Soon, another teaching opportunity came and I grabbed it with all my heart! My goodness, my résumé was so much better now and it needed no tweaking! It showed a life more scarred and well lived. It was finally more than one page and under skills, I could write: can drive. And best of all, my heart had wanted nothing more than this. Surely, that would be the tipping point?

And what could be the lowest part of my career was this: the person hiring asked me to see her; I sat in her office, feeling all accomplished that I had teaching experience, corporate experience, had begun my MA, and all that jazz. She looked at me and said, “You, Rica? But you’re not at all a serious person.” 

There are days and nights when this scene still haunts me and I plunge into it hoping to find something new and insightful.
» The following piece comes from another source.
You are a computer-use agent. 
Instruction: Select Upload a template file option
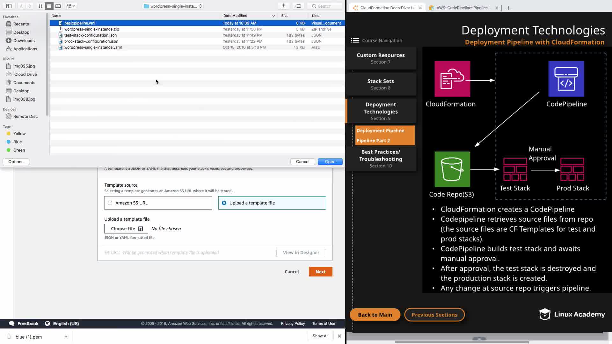[x=224, y=203]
I left her office defeated and no amount of cajoling or offers of a good meal could get me out of this slump for some time. “You are not a serious person, Rica” was a bad refrain with no logical harmony. Did she not “recognize” me? I asked myself. What a mystery it all seemed.
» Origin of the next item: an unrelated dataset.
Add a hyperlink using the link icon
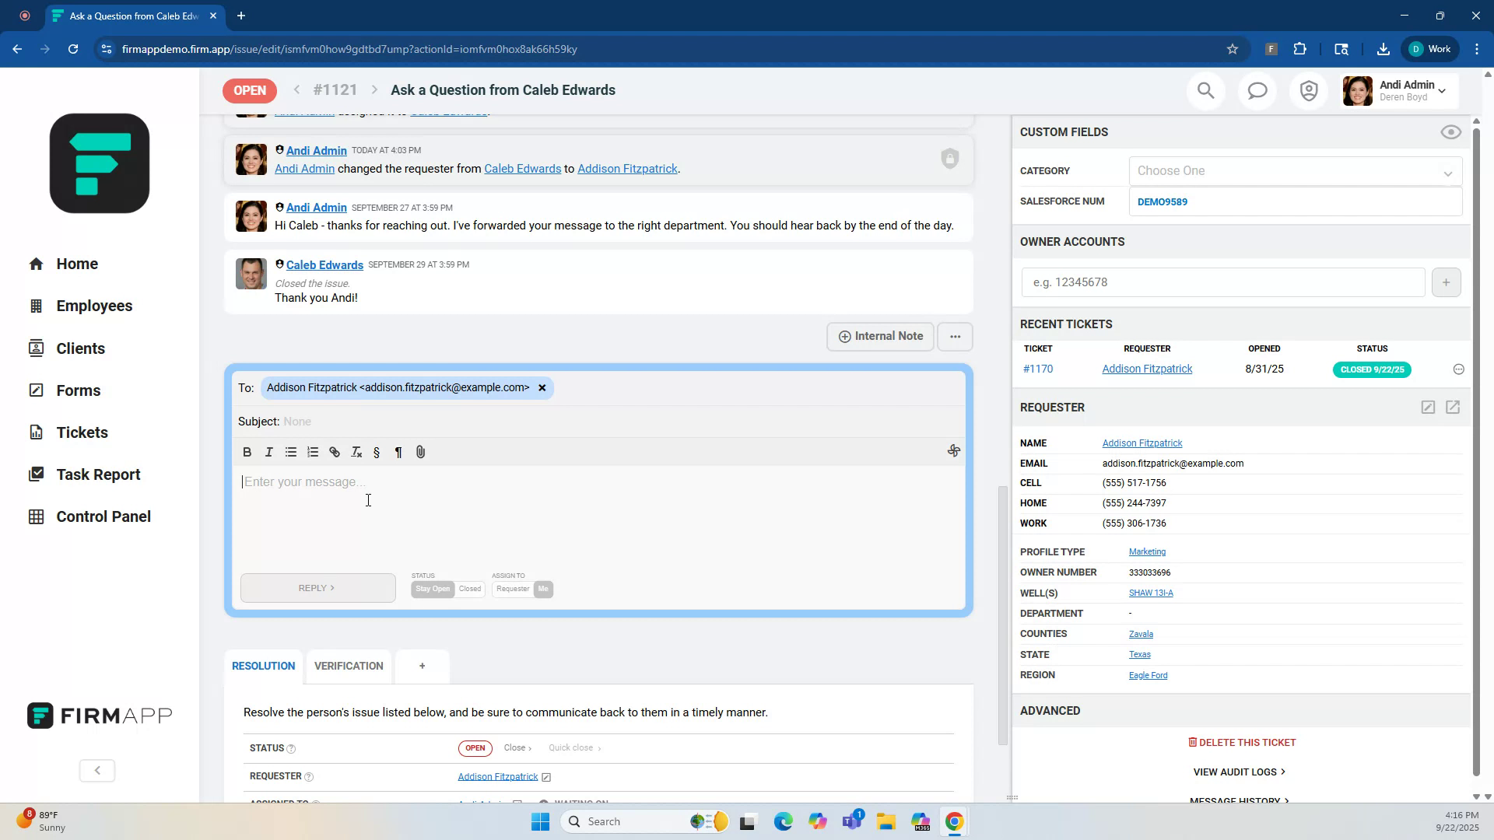This screenshot has width=1494, height=840. click(x=334, y=452)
This does have a happy ending, I promise, one that would see me teaching in the same university for over 15 years, and I am old enough to know that things happen, life happens, shit happens, but redemption happens, too, and all bad things have good things attached to them, if you’re willing to wait; if you truly believe in fairies and you have the courage to clap your hands when you aren’t quite sure magic exists, when necessary.

These days, parents come to me too, and the story arcs are the same: “My son wasn’t accepted into the University he wanted!” Or, “I want him to be a doctor but he wants to be a painter, of all things!” Or, “When will he ever become a serious person?” My heart lurches, my tongue trips on all that I want to say. I say the kindest things first: So sorry to hear that. I’m sure he’ll find his way. She is always passionate about things. Sometimes, and only sometimes, parents can be the blindest of all and ironically it is blinded by love, or a kind of love that is static, that has refused to see a child all grown up, a child no longer attached to a parent, a child whose merit, and demerits, stem completely from his or her own person. It takes a different kind of love to do that. It is a kind of love that knows how to face fear in its face. It is the kind of love I sometimes have a glimpse of when my children tell me they like Adventure Time or they tell me they don’t like at all what I like.
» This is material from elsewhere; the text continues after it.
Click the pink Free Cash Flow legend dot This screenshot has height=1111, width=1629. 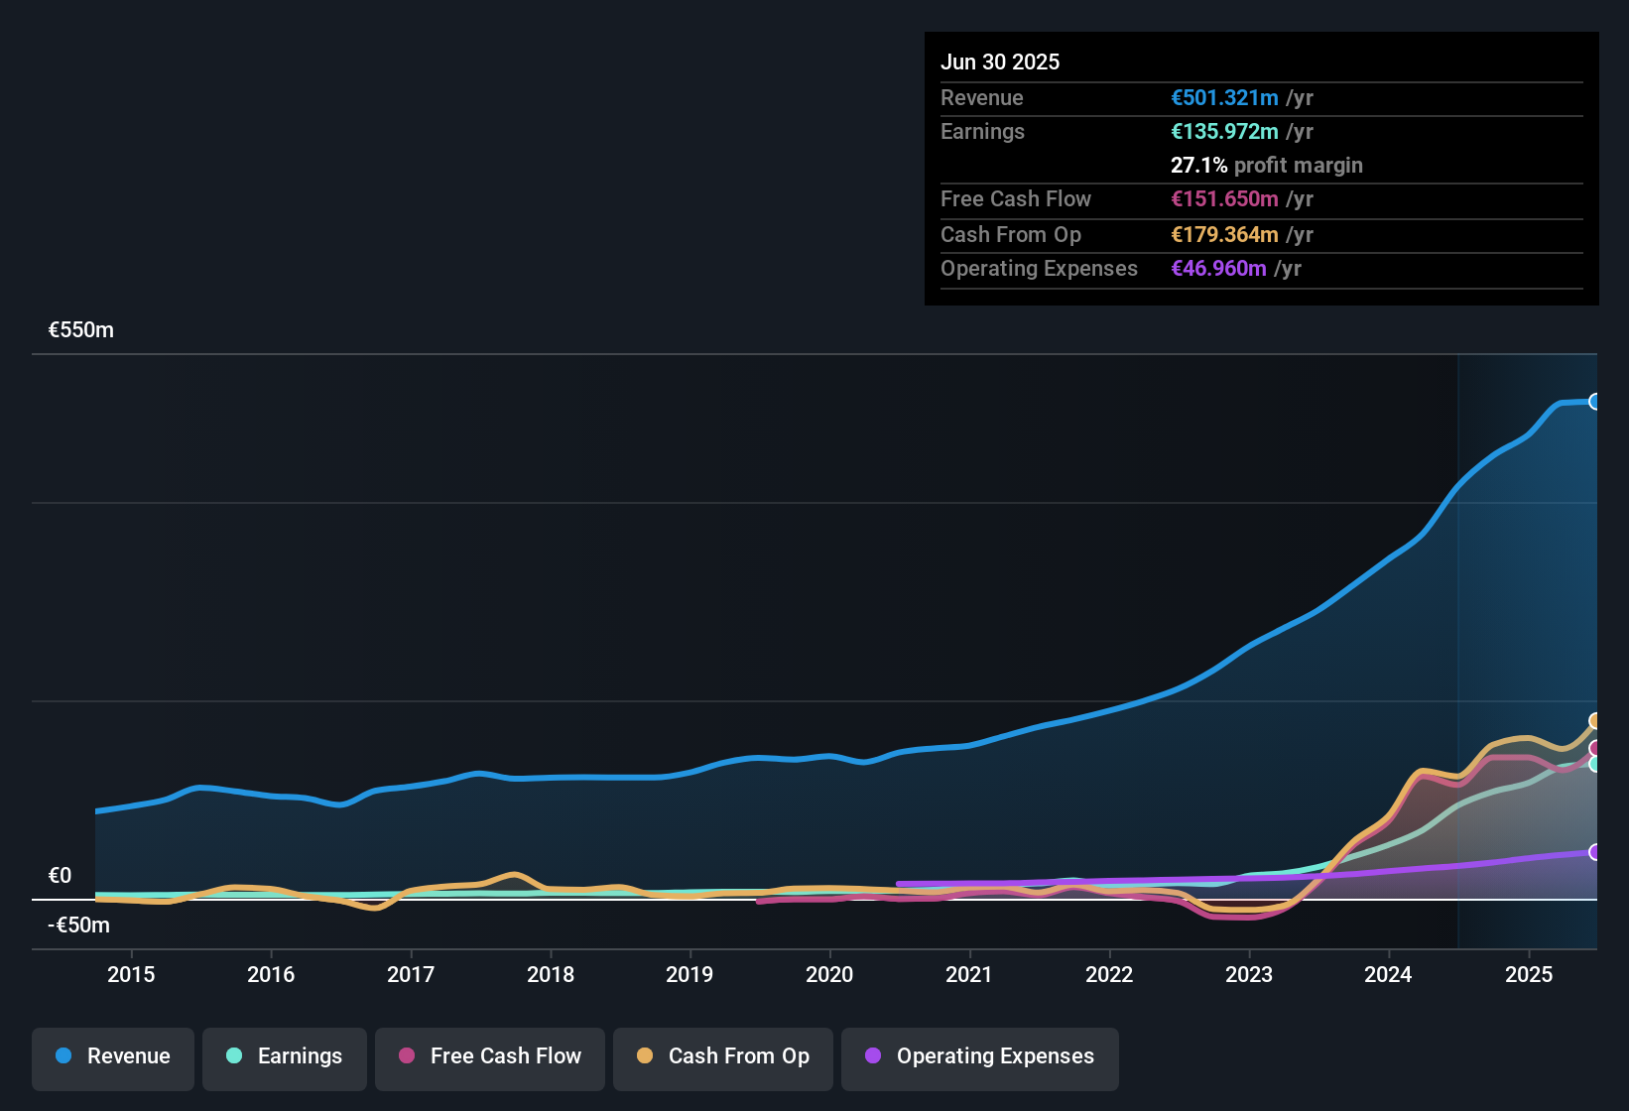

In a few weeks, I will be attending many graduations, my daughter’s, my niece’s, my own students. The march always makes me cry. It is a triumphant moment and one that suspends time and all the challenges that come after this moment, kept at bay, like some strong dam with the admonition: “DANGER: KEEP OUT.” For now, there is this to celebrate. All other battles are on break. Let us all sit together as parents, as teachers, as children, and simply celebrate. Celebrate the children. Celebrate the students. Celebrate the future and all that is to come.